Problem details: Gather every line of the items below that contains the string "pixels" and copy each of those lines in full.

Material:
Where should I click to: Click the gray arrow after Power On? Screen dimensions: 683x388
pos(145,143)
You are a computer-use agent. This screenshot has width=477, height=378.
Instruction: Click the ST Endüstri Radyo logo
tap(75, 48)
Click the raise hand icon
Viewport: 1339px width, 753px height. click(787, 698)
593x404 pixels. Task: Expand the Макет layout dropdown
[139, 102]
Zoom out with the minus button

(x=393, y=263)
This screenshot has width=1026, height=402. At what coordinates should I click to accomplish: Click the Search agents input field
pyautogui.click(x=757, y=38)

---

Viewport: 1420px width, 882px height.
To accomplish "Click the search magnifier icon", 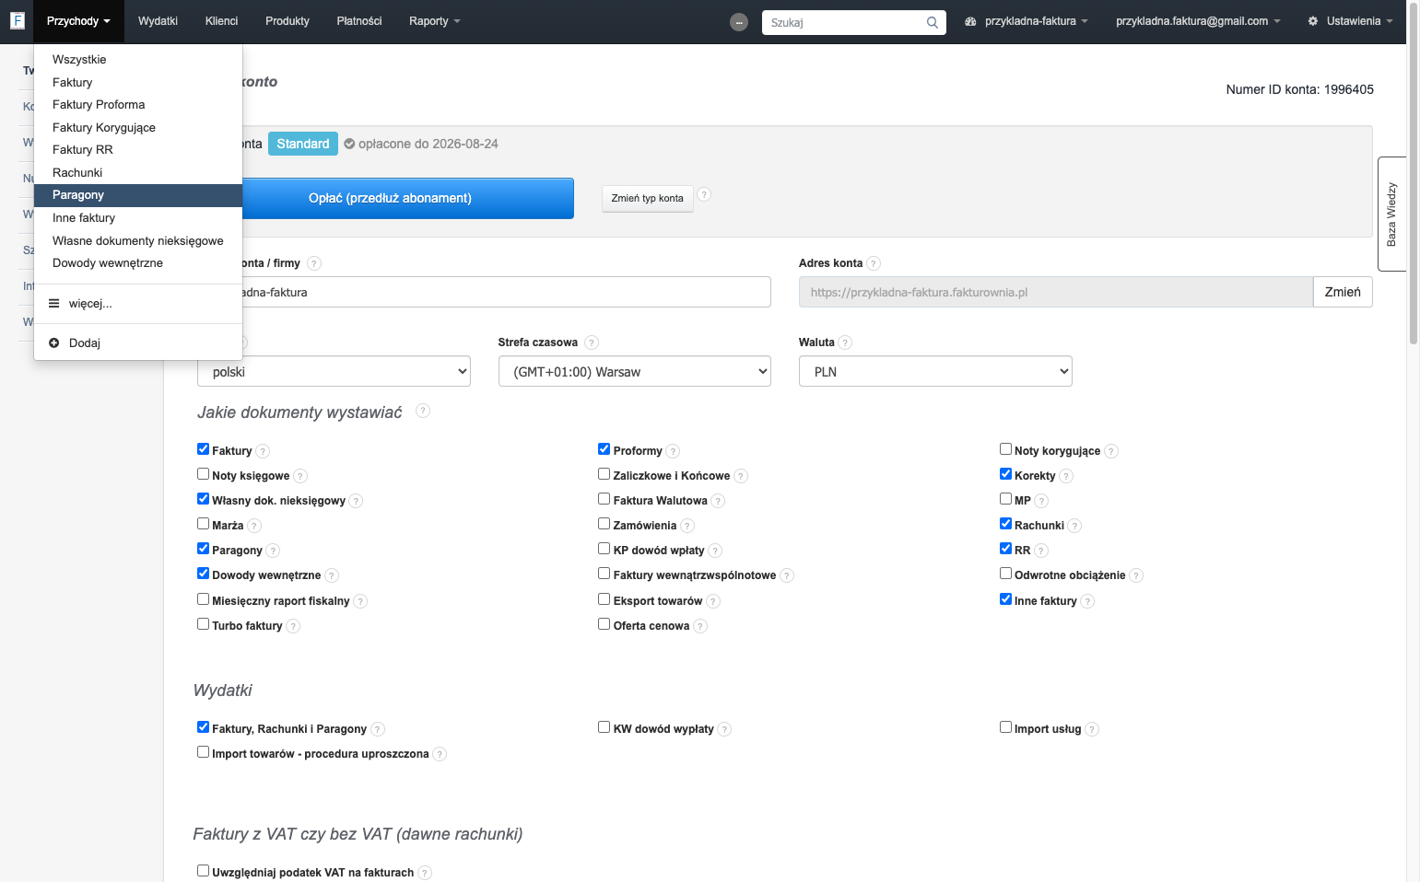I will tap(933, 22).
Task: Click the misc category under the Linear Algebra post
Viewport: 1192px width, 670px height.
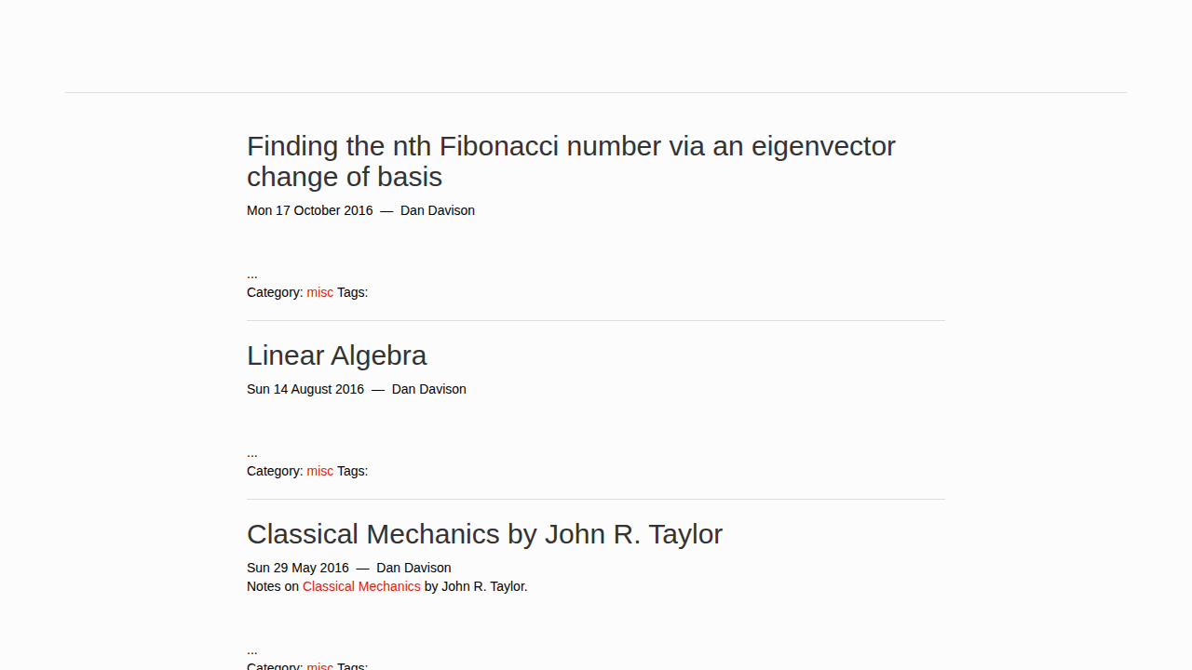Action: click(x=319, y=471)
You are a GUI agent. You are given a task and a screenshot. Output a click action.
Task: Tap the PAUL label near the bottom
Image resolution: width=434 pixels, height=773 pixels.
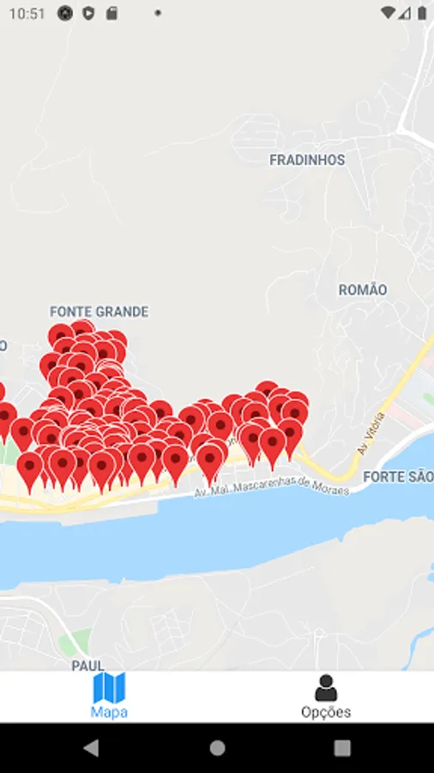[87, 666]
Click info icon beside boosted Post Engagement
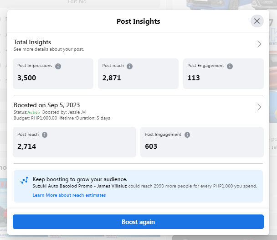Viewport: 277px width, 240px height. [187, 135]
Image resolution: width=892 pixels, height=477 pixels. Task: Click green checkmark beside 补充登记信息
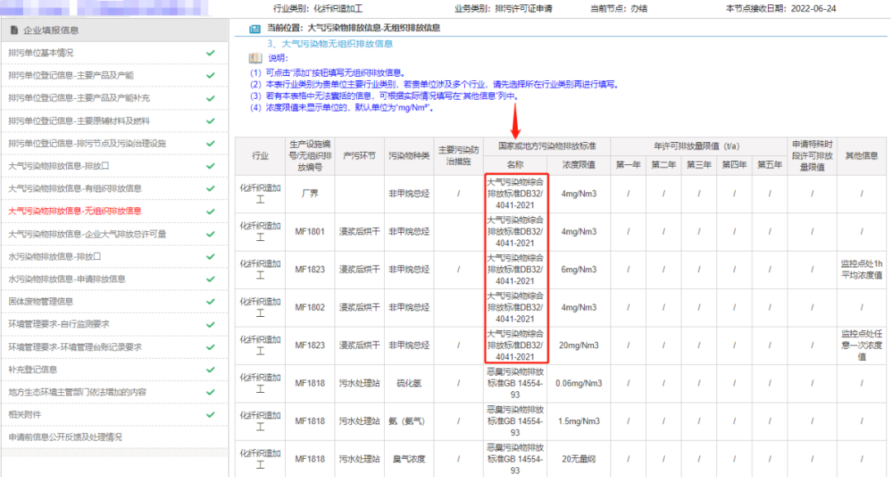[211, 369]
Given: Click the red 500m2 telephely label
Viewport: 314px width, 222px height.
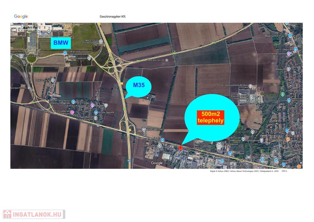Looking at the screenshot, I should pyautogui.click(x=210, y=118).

Result below:
593x404 pixels. Task: Expand the Макет layout dropdown
Image resolution: width=434 pixels, height=773 pixels.
Image resolution: width=892 pixels, height=477 pixels. Task: Click green checkmark beside 补充登记信息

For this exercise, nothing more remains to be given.